As published in the November edition of Private Debt Investor.
With so much uncertainty, CLO funds are ramping up and securitisation looks set to play a big role in refinancing. Here, Rolf Caspers, global head of capital markets at Sanne, says EU regulations are shifting the dial, with a big impact for ESG compliance.
One can’t comment on private debt without looking at the bigger picture. The US elections will definitely have a big potential impact on the US economy, the US-China trade war, EU-US relations and UK-US relations.
The other overarching issue is obviously covid-19 and how this impacts global economies and markets. The increased chances of a hard Brexit also add to the uncertainty of the future political and economic relationships.
As a result, we face uncertainty from many angles. Beyond the real impact on companies, at the very least, this will lead to hesitancy towards future investments. In a best-case scenario: the US elections are tied up in November, Brexit is dealt with by the end of the year, and by early 2021 we have a vaccine for the virus. But for now, we are operating against a backdrop of hesitation.
This creates opportunities for some, and while the first-time promoters in our client portfolio may be struggling to promote their product and reach out to potential investors due to reduced personal contact, the well-established asset managers are sitting on huge amounts of dry powder and finding ample opportunity to deploy money.
For the larger funds, I think we will see capital being deployed into Q4 when the dust settles. I do expect, and see signs already, that everyone will come back into investment mode. We are through the first shock phase of covid-19, and we know the virus is not going away anytime soon. People need to deploy funds and find investment opportunities despite uncertainties in the market. The natural response for debt funds is to deploy more money into secondary markets or direct lending.
There is a real need in the market and debt funds are perfectly placed to service that need. CLO funds have been ramping up slowly for the last few years. Some are in a bit of a tight situation because borrowers are having difficulty repaying or are taking a payment pause. The product remains powerful and fits the time. There may be a need to refinance some CLOs, with some uderperforming. But on the whole, like debt funds, I see CLOs as a key tool to service the market.

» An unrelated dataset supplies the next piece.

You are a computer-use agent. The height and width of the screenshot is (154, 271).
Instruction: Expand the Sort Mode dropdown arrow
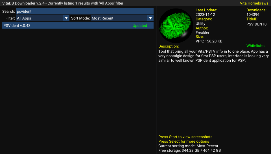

One slight complication around CLOs is that if you structure them onshore in the EU, you are likely to fall under the EU securitisation regulation, which means you have to keep skin in the game. This is becoming more and more difficult for the banks.
Fundamentally, the investor base is there and there is huge available capital in the market. The pension schemes, insurers and reinsurance companies have significant need for returns, and have in the past had quite a bit invested into real estate-linked transactions – their comfort zone. More of those investors are now going into lending strategies, whether through CLOs or debt funds. The real estate market is getting quite crowded and good opportunities are becoming increasingly rare.
Securitisation is clearly an important tool for refinancing in the real economy and we see volumes going up continuously. The EU securitisation regulation is today targeting a very bespoke product range, which is great, and we should expect the concept to be expanded. Its success, despite the higher costs, is quite telling and shows that there was a need for harmonisation.
However, this does not mean that the solutions offered outside the EU securitisation will disappear. On the contrary, their volume is increasing significantly and serving different needs.
All of which underpins the importance of the securitisation market, which was asked to leave the room after the last financial crisis but is now very much back on the agenda.
There was a long debate around taxonomy in ESG and what was really meant by it. With the change of regulation at EU level, which was also driven by significant demand from investors, being ESG-compliant is more and more important to managers and banks alike.
We see questions from our clients and direct questions from their investors about the ESG strategy of the product and the parties involved. We are also asked about our own ESG strategy.
Sanne has become a signatory to the UN-supported Principles for Responsible Investment. That is part of our internal evolution around this topic, which includes maintaining the whole infrastructure across products and jurisdictions to support ESG principles and the reporting that goes along with it. The coronavirus hasn’t pushed ESG down the agenda – if anything, it has been moved up now that people have realised just how clean our air and water can be. We will see a new normal emerge and ESG will be an integral part of it.
The key to all of this is regulation. UCITS V and a few other EU regulations are forcing banks and other institutions to offer at least some ESG-compliant products and to invite investors to invest into them, meaning they have to have an offer on the table. The driver may come from regulation but, as mentioned, the investor appetite is definitely there to push.
There are many options to offer ESG-compliant products, but the investment criteria of UCITS funds will also push the raising of listed green bonds. Some stock exchanges, such as Luxembourg’s, have already established themselves as experts in that field and are thus making the product as transparent and liquid as possible.
In conclusion, securitisations will play a significant role in the financing of the real economy and will be an integral part of the solutions offered to professional and private investors.